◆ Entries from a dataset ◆
_____
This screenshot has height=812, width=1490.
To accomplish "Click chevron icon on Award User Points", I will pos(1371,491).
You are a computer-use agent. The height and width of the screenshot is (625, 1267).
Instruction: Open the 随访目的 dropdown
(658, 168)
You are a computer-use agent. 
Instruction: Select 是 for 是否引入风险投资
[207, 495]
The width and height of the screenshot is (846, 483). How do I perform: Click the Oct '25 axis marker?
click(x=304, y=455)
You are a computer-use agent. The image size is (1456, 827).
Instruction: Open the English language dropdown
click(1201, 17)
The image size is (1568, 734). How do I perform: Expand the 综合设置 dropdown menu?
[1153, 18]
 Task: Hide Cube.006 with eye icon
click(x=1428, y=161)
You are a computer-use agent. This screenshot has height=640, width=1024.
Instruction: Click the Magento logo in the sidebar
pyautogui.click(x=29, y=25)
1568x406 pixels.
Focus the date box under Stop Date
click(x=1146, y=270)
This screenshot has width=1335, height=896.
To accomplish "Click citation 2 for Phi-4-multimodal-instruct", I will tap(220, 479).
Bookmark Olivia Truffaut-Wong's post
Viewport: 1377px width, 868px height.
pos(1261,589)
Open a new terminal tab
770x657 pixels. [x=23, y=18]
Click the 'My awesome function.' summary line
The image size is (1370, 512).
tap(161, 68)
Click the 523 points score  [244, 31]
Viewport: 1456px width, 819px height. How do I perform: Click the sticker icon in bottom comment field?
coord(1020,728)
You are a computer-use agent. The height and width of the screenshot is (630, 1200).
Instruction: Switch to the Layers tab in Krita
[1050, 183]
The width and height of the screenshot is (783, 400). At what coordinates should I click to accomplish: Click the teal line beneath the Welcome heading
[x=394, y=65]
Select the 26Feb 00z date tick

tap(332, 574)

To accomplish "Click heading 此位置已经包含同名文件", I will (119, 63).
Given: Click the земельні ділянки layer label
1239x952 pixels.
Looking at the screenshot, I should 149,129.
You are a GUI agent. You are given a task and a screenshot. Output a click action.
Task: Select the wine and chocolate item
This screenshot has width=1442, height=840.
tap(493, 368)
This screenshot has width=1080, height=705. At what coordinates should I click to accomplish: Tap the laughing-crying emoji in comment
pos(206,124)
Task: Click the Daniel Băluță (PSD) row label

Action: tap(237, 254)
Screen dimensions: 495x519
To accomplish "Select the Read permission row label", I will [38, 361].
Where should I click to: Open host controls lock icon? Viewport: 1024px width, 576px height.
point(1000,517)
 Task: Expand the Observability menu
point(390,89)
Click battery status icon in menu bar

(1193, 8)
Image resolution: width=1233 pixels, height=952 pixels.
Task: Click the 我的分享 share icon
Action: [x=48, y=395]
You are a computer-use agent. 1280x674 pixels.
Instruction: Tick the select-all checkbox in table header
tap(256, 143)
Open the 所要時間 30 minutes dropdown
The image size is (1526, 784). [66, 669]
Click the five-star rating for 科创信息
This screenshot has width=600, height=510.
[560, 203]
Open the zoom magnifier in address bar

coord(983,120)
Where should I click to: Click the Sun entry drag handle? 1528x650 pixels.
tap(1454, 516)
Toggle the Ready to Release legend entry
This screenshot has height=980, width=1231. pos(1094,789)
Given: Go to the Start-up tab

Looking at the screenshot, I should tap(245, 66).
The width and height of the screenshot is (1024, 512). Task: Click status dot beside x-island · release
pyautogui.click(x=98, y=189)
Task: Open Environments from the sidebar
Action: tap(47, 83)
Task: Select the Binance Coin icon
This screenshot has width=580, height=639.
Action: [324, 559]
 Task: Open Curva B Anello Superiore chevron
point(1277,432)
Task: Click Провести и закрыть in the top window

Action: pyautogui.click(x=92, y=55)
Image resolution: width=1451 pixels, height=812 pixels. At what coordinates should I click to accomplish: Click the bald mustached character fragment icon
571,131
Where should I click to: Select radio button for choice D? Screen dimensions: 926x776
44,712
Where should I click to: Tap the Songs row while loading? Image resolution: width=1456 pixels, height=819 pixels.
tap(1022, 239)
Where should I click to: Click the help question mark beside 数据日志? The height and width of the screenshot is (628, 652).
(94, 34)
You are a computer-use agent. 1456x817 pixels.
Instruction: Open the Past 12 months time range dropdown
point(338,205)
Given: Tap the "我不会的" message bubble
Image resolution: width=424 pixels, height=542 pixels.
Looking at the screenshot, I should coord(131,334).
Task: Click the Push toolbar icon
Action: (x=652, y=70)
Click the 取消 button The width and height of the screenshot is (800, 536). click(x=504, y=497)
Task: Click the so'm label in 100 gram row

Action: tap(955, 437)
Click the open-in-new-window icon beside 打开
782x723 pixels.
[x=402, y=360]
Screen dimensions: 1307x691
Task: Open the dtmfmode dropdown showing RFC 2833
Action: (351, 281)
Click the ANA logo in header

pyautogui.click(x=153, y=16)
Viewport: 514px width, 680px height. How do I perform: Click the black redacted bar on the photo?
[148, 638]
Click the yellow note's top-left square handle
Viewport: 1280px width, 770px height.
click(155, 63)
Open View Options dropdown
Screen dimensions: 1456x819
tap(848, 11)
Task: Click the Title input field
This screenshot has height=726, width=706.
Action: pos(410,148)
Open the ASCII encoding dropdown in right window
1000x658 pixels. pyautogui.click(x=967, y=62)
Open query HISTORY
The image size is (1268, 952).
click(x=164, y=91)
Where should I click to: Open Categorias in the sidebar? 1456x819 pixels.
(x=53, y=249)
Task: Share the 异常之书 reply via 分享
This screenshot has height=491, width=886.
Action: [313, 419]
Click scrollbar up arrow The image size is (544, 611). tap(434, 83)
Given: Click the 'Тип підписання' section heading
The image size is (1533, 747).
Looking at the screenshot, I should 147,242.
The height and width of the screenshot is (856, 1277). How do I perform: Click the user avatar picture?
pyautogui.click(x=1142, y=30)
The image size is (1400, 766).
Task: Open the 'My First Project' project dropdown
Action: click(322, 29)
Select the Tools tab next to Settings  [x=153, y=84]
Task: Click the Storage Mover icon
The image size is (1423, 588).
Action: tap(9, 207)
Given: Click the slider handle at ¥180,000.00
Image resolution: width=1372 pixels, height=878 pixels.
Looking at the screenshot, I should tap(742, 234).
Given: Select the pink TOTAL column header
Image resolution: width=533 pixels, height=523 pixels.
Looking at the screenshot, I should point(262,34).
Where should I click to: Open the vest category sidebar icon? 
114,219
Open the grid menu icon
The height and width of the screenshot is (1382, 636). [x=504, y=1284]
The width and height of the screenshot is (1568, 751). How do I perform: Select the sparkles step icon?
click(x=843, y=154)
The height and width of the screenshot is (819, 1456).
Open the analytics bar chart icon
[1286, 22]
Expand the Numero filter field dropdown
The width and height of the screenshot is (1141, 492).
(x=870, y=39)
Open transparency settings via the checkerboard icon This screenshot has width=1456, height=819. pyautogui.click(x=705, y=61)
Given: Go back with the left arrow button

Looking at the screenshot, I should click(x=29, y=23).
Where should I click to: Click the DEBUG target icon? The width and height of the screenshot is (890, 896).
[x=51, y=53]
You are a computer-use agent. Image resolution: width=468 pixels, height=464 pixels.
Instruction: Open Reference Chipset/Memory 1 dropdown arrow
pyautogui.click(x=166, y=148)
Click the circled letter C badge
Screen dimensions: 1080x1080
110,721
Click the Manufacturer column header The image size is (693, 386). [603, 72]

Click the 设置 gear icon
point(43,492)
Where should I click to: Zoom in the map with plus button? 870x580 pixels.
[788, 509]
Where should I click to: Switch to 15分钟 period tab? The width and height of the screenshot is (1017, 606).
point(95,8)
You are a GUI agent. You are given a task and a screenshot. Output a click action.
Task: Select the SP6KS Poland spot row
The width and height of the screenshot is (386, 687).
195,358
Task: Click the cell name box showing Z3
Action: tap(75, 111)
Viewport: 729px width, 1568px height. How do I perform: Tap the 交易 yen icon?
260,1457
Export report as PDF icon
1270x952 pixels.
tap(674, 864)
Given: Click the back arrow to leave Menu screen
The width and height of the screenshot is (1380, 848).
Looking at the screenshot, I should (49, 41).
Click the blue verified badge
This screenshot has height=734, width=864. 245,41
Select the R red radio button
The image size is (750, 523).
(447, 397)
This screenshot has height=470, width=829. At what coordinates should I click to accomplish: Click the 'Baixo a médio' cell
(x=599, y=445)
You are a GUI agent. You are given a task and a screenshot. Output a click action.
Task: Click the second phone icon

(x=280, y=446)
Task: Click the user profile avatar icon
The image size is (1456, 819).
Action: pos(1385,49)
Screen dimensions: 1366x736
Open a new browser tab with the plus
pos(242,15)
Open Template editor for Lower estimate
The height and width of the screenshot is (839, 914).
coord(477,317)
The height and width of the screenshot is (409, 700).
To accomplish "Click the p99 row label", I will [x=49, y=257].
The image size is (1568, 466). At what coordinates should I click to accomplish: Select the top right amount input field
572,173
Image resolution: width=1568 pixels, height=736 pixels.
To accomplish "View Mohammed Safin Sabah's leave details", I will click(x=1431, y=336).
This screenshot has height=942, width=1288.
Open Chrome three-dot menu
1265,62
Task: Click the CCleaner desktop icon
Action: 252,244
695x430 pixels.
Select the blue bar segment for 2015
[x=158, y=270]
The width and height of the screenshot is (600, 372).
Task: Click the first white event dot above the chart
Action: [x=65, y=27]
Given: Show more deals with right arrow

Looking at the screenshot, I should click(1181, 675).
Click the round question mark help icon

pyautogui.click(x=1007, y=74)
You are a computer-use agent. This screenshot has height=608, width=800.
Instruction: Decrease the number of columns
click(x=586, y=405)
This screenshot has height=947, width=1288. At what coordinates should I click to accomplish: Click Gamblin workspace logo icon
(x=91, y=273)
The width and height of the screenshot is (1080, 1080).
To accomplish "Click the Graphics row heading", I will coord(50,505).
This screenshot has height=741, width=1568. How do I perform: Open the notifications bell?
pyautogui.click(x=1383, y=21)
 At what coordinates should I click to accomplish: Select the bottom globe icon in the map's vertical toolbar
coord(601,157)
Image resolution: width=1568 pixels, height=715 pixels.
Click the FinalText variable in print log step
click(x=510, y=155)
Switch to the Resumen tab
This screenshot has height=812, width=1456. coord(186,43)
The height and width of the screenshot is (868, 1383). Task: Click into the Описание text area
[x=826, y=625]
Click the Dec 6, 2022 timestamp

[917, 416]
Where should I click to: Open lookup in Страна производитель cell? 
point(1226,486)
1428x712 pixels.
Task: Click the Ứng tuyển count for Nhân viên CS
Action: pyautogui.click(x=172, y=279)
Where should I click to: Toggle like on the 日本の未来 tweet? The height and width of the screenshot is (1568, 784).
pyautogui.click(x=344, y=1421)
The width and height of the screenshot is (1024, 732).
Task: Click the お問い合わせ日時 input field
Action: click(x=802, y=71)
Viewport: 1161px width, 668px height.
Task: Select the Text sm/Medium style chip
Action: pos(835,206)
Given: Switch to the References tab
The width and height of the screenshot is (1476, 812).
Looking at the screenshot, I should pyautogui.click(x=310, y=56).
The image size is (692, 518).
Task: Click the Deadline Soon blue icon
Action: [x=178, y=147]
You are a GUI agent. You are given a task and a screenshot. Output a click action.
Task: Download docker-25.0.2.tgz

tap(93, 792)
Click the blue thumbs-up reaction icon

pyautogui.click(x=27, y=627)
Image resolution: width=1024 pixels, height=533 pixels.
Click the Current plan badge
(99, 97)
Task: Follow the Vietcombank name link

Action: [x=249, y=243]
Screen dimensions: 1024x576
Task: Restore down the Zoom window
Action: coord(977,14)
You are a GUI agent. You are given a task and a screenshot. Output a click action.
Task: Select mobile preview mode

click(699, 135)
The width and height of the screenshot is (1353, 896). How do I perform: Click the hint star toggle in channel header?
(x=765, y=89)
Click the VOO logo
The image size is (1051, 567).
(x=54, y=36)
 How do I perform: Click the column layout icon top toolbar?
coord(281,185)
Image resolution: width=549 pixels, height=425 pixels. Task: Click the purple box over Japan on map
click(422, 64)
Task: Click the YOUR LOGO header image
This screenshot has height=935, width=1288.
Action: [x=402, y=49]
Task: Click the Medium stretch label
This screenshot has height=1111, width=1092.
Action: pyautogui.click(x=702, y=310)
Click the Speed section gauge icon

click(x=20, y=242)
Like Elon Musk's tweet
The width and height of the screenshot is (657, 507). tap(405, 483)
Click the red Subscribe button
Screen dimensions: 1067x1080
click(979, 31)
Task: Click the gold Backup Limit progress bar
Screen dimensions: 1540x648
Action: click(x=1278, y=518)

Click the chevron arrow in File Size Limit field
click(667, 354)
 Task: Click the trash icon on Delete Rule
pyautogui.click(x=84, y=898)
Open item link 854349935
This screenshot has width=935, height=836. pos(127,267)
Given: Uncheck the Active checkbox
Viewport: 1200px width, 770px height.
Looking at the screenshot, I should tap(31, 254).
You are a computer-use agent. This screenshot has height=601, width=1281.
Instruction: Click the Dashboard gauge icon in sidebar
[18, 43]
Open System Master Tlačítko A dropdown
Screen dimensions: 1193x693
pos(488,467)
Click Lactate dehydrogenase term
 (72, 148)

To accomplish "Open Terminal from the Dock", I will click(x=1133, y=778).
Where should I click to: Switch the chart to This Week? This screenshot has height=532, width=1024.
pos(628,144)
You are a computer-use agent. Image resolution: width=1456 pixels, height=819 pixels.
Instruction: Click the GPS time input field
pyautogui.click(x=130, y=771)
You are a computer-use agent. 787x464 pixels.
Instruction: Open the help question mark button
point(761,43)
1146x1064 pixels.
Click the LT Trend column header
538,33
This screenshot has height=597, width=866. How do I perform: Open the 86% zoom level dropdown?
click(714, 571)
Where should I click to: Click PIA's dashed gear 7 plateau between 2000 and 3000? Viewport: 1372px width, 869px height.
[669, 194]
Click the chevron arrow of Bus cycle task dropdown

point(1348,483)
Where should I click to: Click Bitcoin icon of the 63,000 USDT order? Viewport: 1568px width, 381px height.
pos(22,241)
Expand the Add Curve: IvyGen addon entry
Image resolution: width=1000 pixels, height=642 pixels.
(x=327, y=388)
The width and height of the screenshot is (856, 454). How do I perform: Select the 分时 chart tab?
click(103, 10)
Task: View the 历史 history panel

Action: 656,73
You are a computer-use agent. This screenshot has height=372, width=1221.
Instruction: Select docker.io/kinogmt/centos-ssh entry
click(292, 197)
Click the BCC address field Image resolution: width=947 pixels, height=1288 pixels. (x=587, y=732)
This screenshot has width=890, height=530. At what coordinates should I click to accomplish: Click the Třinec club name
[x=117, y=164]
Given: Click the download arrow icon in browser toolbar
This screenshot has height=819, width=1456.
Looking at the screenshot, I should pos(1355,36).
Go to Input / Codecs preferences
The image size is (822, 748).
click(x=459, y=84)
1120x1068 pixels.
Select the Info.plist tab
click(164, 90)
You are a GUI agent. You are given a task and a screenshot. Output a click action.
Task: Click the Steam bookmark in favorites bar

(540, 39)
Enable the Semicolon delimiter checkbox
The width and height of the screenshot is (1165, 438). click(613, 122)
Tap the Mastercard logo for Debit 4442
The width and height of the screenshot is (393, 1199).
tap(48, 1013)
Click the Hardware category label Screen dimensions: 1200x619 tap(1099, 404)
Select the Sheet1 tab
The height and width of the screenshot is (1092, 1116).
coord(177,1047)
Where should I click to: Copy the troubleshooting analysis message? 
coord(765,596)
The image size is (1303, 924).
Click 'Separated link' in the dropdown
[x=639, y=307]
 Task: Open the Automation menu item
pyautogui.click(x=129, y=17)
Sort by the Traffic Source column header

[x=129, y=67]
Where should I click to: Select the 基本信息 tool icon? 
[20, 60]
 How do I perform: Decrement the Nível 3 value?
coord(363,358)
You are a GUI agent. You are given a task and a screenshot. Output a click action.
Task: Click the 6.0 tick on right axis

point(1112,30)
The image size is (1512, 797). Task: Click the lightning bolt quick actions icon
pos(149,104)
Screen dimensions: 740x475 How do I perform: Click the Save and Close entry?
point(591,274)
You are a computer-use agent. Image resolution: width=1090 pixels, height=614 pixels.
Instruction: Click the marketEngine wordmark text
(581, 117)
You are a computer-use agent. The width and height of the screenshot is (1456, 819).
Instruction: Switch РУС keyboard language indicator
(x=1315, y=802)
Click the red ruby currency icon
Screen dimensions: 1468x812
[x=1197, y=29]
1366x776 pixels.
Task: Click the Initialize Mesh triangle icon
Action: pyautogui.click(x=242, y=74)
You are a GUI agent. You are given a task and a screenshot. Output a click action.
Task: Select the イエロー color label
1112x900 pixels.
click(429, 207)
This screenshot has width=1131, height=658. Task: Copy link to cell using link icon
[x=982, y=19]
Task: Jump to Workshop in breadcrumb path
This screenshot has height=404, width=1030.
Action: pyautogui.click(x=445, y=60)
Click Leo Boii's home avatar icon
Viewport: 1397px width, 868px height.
_____
◆ Task requirements ◆
Copy out, word for word, the entries from the line containing "This screenshot has height=470, width=829." through the line containing "pos(242,15)", including both of those lines.

◆ Expected answer ◆
This screenshot has height=470, width=829. At what coordinates should I click to accomplish: Click the 'Baixo a médio' cell
(x=599, y=445)
You are a GUI agent. You are given a task and a screenshot. Output a click action.
Task: Click the second phone icon

(x=280, y=446)
Task: Click the user profile avatar icon
The image size is (1456, 819).
Action: pos(1385,49)
Screen dimensions: 1366x736
Open a new browser tab with the plus
pos(242,15)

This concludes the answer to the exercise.